CO2 emissions have increased since 2011 despite Germany’s $140 billion green energy plan
Carbon dioxide levels in Germany have been increasing in the last three years despite the government spending nearly $140 billion (100 billion euros) on a green energy since 2005.
The German newspaper Die Zeit writes that Germany won’t be able to meet its emissions reduction target of 40 percent below 1990 levels by 2020. Currently, the country has only reduced emissions 23.8 percent below 1990 levels.
The “German government wanted to decrease the emissions of CO2 — also through the transition to renewable energy,” writes Die Zeit. “However our chart shows the opposite is the case. Greenhouse gas emissions have been increasing for three years in Germany, 1.2 percent for last year.”
In 2009, Germany emitted 913 million metric tons of carbon dioxide, mainly due to a lagging economy from the global financial crisis. Last year, the country emitted 951 million metric tons of carbon dioxide despite spending about $138 billion to go green in the last decade.
What’s causing the rise in carbon dioxide emissions? Coal power, according to Die Zeit. The newspaper writes that “CO2 emissions continue to rise as more and more coal and lignite power stations” are brought online and natural gas plants remain uneconomical to operate.
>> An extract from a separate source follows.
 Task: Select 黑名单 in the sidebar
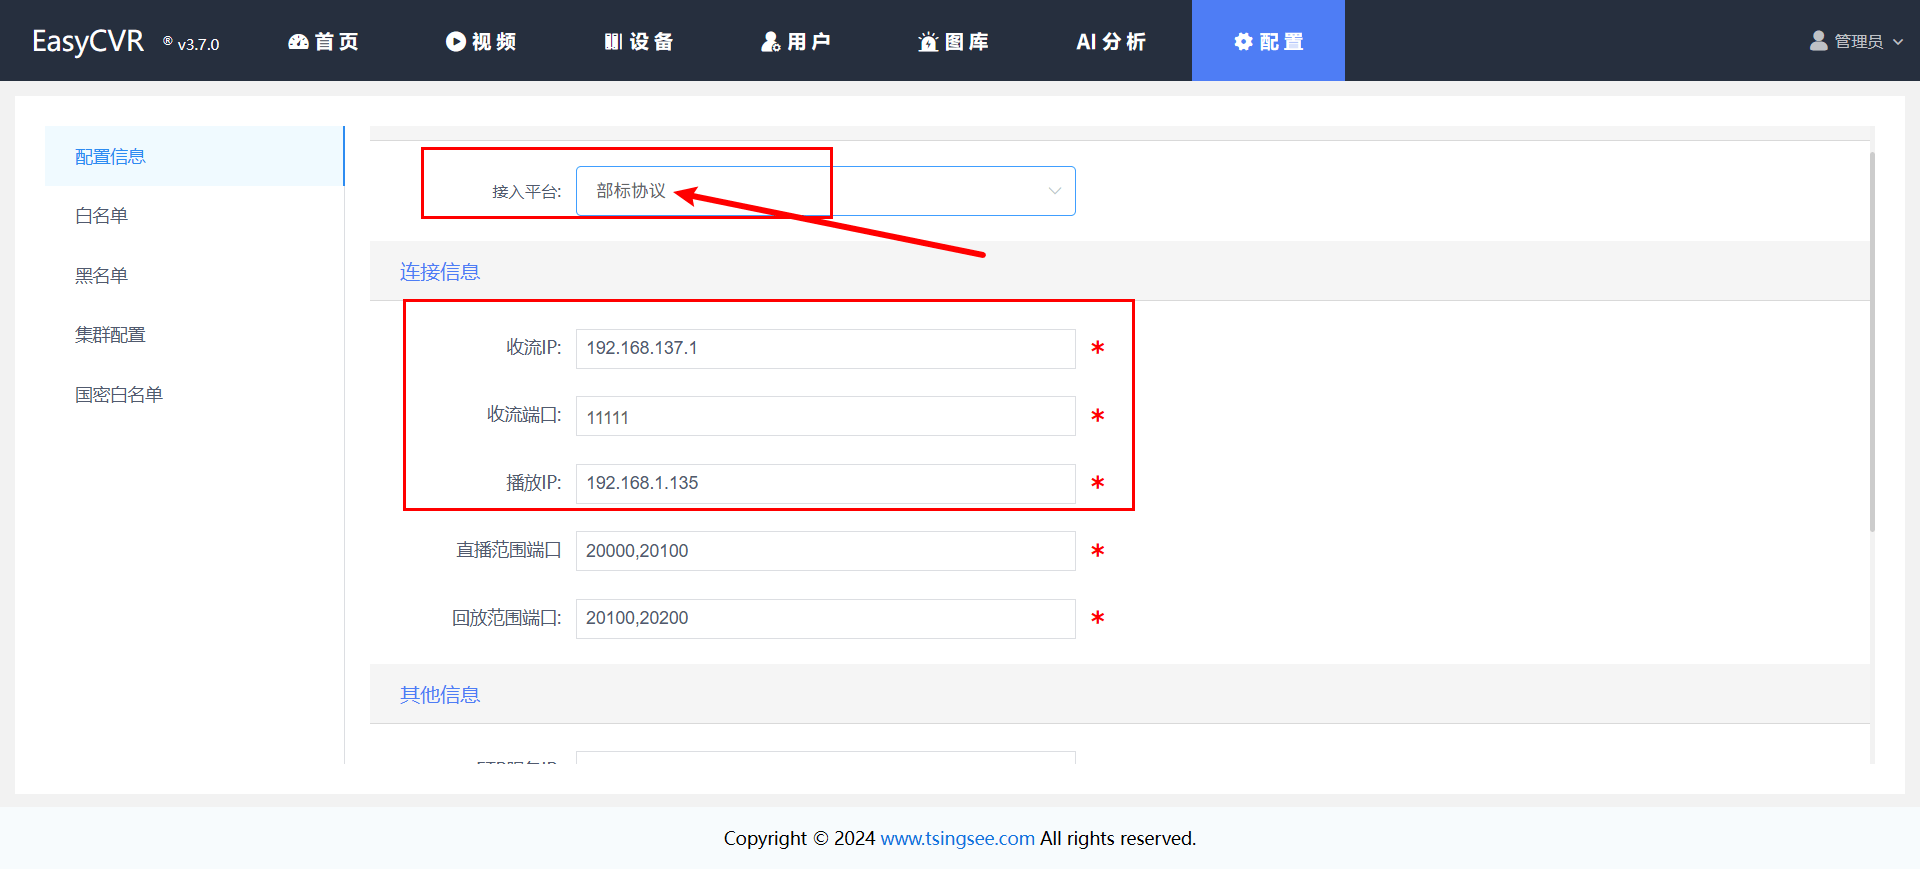101,276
German power prices have been driven to three times what they are in the U.S. and 50 percent higher than the rest of Europe because of green energy tariffs. In order to meet its emission reduction targets, Germany has been taxing businesses and households to subsidize green energy sources, like wind and solar.
But the tax to fund green energy has been increasing rapidly, more than fivefold since 2009 — costing Germans $26 billion last year alone. German industries have also been hit hard with rising power costs and are pushing for reform.
The German government is now looking to reform the green energy law that has caused energy prices to spike. The German cabinet approved amendments to the country’s green law on Tuesday that would contain rising energy costs, reports the Wall Street Journal.
But energy analysts are wary that the amendments don’t go far enough to curb rising energy costs. The reform would still exempt many of the same energy-intensive industries from green taxes as it did before, meaning German households would still bear most of the cost of going green.
“Germany says the exemptions are crucial to keeping its energy-intensive industries competitive, but Brussels fears that too many businesses might have benefited from what it considers state aid,” the WSJ reports. “While the exemptions originally focused on such sectors as steel and machinery engineering, they were later expanded to include less obvious beneficiaries, such as railway operators.”
Germany’s energy and economics minister Sigmar Gabriel said the number of exempted companies was reduce to from 2,000 to about 1,600, and that companies that previously benefited from exemptions have to pay 20 percent of the green tax going forward.